(Material for the task begins)

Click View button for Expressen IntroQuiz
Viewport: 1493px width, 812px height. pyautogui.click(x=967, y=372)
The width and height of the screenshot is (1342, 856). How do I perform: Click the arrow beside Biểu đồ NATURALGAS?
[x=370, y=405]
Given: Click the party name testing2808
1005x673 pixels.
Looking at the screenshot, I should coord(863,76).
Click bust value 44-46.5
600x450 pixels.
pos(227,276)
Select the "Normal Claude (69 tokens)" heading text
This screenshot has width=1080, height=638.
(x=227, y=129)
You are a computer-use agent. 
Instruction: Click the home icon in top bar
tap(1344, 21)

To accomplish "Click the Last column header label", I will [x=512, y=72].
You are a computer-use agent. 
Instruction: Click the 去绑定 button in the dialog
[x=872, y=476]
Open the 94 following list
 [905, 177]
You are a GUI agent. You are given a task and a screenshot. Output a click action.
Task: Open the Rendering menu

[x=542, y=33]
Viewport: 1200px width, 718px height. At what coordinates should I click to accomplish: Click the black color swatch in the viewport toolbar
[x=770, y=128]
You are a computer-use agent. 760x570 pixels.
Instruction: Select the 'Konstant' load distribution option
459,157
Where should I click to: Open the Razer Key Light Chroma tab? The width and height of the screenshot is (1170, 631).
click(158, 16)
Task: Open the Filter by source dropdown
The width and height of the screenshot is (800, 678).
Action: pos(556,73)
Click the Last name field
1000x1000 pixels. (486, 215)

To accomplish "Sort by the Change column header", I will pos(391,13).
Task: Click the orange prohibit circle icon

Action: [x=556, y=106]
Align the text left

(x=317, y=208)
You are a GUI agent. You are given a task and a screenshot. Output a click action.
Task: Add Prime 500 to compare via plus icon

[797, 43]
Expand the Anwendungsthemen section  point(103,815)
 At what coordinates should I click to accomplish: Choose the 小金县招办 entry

(Material for the task ends)

- **Exercise goal**
Your answer must be the lines from the one that contains "Click the Last name field" through the last line of the entries above, copied exactly, with no other lines.

- **Reply**
Click the Last name field
1000x1000 pixels. (486, 215)

To accomplish "Sort by the Change column header", I will pos(391,13).
Task: Click the orange prohibit circle icon

Action: [x=556, y=106]
Align the text left

(x=317, y=208)
You are a GUI agent. You are given a task and a screenshot. Output a click action.
Task: Add Prime 500 to compare via plus icon

[797, 43]
Expand the Anwendungsthemen section  point(103,815)
 At what coordinates should I click to accomplish: Choose the 小金县招办 entry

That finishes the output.